Local Pension Costs Set to Rise, Says San Diego Taxpayers Group

Contributions from cities including Coronado are rising at a fast clip, according to a San Diego County Taxpayers Association report.

An analysis of pension expenses for cities throughout San Diego has found that costs for three of them, including Coronado, are rising at the highest clip in the region.

The costs of contributing to future retirees' pensions will rise by 9.4 percent in the coming fiscal year in Coronado, according to the San Diego County Taxpayers Association.

Rises in contributions also will take place in:

  • Lemon Grove, up 8.7 percent
  • Del Mar, up 6.3 percent, and 
  • Santee, up 6.2 percent.

Imperial Beach received praise from the taxpayer advocacy group, for having costs that rose by 3.5 percent and also for having no unfunded pension liabilities in the current fiscal year, which ends in June.

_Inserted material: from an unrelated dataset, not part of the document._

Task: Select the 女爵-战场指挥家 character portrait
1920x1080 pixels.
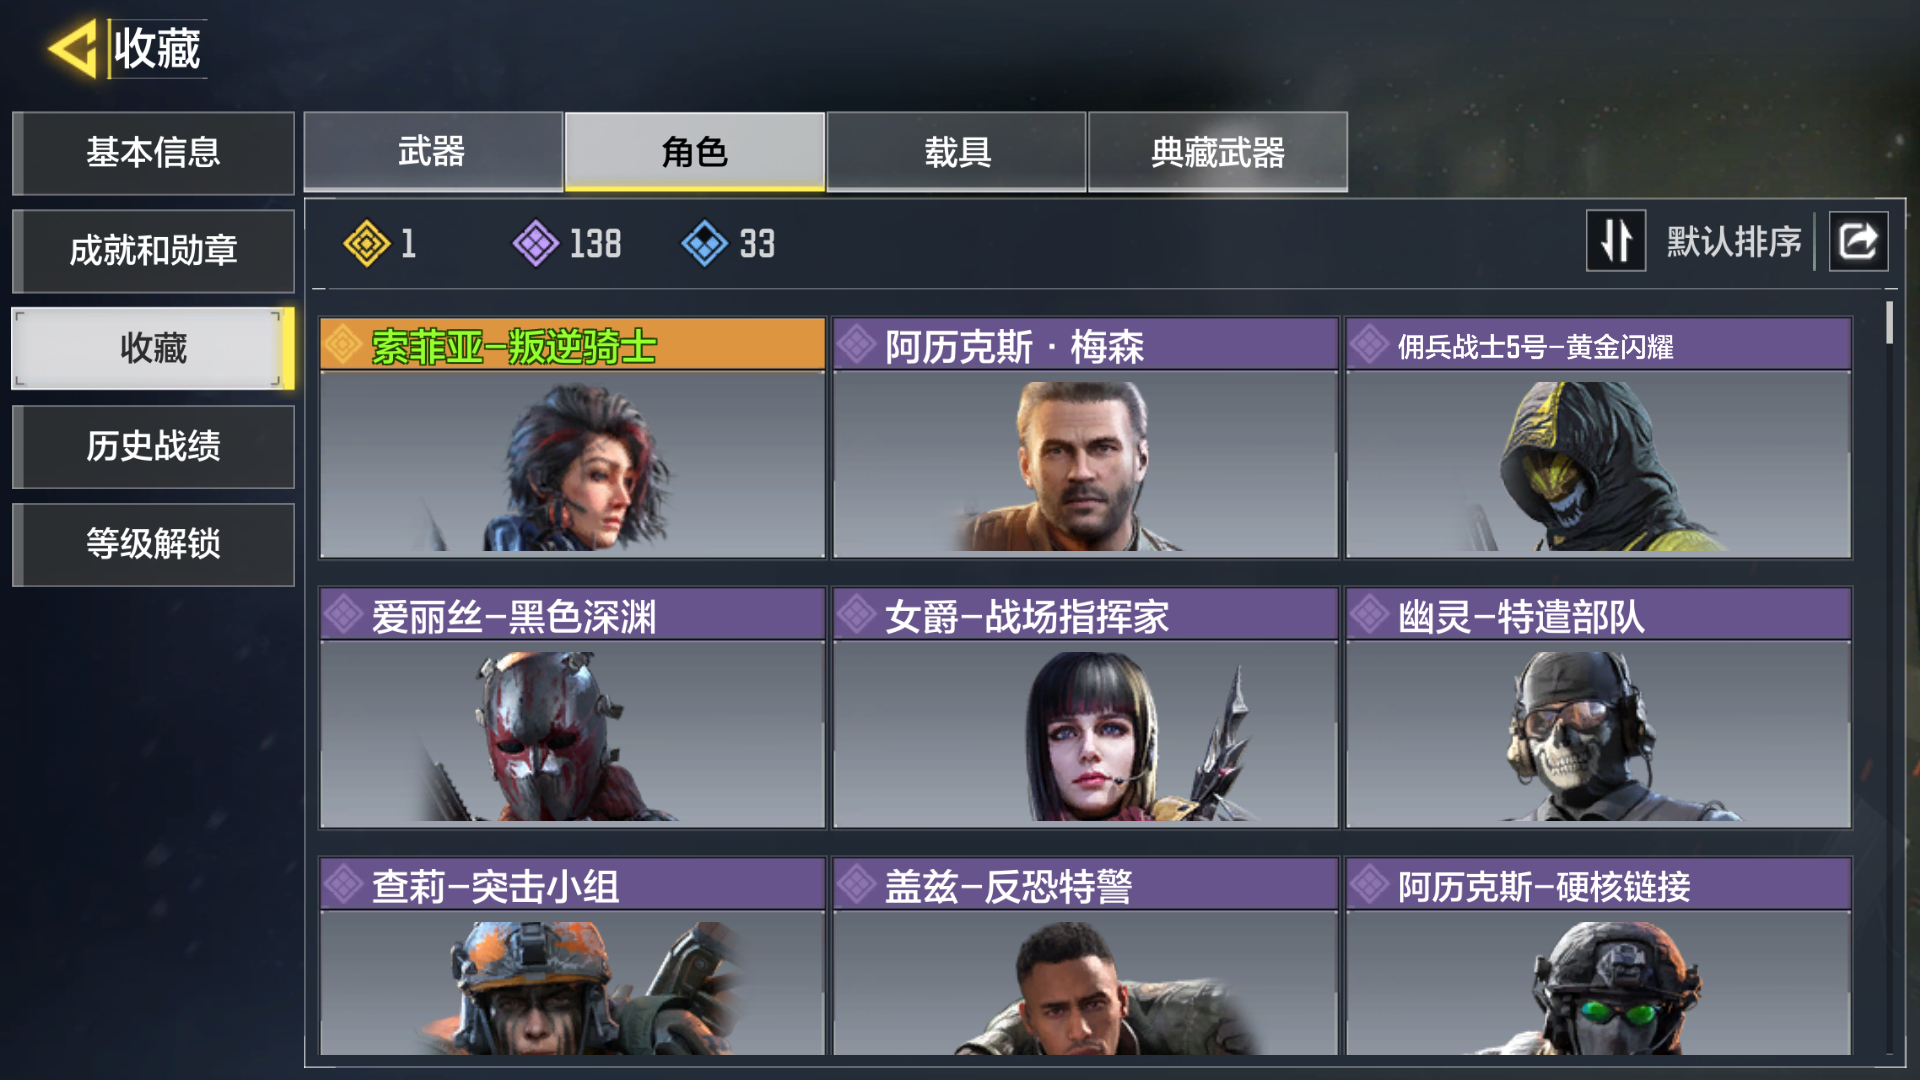Action: (1086, 734)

Del Mar, Lemon Grove and Santee also had no unfunded liabilities.

Coronado City Manager Blair King said through a spokeswoman that he had not had a chance to review the pension report, but added that even with retirement costs the city “by all indications” is in the best financial shape of any in the county.

Councilman Michael Woiwode added that the City Council is preparing to consider ways to cover its pension costs as part of upcoming budget talks.

“I can say that it's a priority for us to pay down pension liabilities. It's an area where we think we can invest wisely,” he said.

Lemon Grove City Manager Graham Mitchell said the city has been reducing staff for four years in an attempt to deal with pension and other budget issues. “When you have less staff that means you're paying less for less people,” he said.

“From the city perspective we've done everything we can to reduce our pension costs,” he said.

The taxpayers association bills itself as a group “dedicated to promoting accountable, cost-effective and efficient government and opposing unnecessary taxes and fees.” 

Pension expenses became a focus of tax advocates over the past decade following revelations that San Diego had mishandled its pension, choosing not to fully fund expenses for future retirees while increasing benefits for workers.

The association's report did not cover the city of San Diego, however; the organization focused on smaller agencies that are part of the statewide pension system, CalPERS.

The group also recommended that cities approach pension reform like the city of San Diego did with Proposition B, which voters passed last year. The measure, however, has been turned back by the state's Public Employee Relations Board, a decision that will be challenged in court.  

The group has issued its pension analyses since 2009.